The molar heat of fusion of lead (Pb) is 1.140 kcal/mol. How much heat must be added to 97.0 g of solid lead at its melting point in order for it to completely melt?
A 1.44 kJ
B 10.18 kJ
C 12.48 kJ
D 25.04 kJ
q = mass x heat fusion = ?
Remember to change 97.0 g to mols.
To solve this problem, we can use the equation:
q = m * ΔH
Where:
q is the heat (in kilojoules)
m is the mass (in grams)
ΔH is the molar heat of fusion (in kilocalories/mol)

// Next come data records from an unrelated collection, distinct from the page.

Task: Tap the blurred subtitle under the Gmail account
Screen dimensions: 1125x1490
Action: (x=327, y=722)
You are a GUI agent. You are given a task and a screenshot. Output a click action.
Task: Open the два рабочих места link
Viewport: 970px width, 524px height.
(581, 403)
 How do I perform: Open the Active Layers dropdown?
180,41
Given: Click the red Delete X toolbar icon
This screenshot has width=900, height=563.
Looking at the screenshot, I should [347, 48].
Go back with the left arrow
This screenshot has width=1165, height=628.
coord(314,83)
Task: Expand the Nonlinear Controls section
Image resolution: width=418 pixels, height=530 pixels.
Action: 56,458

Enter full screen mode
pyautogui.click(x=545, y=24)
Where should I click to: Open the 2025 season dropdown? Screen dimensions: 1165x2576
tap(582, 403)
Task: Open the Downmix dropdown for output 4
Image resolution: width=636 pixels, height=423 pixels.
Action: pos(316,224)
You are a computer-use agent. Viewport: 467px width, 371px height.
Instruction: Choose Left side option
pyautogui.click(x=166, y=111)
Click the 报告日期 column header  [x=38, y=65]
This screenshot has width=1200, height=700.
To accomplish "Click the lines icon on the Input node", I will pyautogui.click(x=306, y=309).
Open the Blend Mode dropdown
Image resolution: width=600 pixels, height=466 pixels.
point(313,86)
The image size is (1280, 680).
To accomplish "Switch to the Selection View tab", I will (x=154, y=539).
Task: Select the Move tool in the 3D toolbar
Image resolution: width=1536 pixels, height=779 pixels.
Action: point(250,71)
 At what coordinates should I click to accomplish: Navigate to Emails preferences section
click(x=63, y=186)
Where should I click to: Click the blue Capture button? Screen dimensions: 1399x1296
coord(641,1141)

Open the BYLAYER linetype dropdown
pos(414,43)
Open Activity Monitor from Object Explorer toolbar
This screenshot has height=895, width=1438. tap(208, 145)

First, let's convert the molar heat of fusion from kilocalories/mol to kilojoules/mol. Since there are 4.184 kilojoules in 1 kilocalorie, we can multiply the given value by 4.184:
ΔH = 1.140 kcal/mol * 4.184 kJ/kcal
ΔH = 4.762 kJ/mol
Next, we need to convert the given mass of 97.0 grams of lead to moles. To do this, we divide the mass by the molar mass of lead. The molar mass of lead (Pb) is approximately 207.2 g/mol:
moles = 97.0 g / 207.2 g/mol
moles = 0.468 mol
Now, we can calculate the heat required to melt the given mass of lead by multiplying the number of moles by the molar heat of fusion:
q = 0.468 mol * 4.762 kJ/mol
q = 2.231 kJ
Therefore, the amount of heat required to completely melt 97.0 g of solid lead is approximately 2.231 kJ. Since none of the answer choices match exactly, we can round this value to the nearest hundredth:
2.231 kJ ≈ 2.23 kJ
Thus, the correct answer is not among the given options.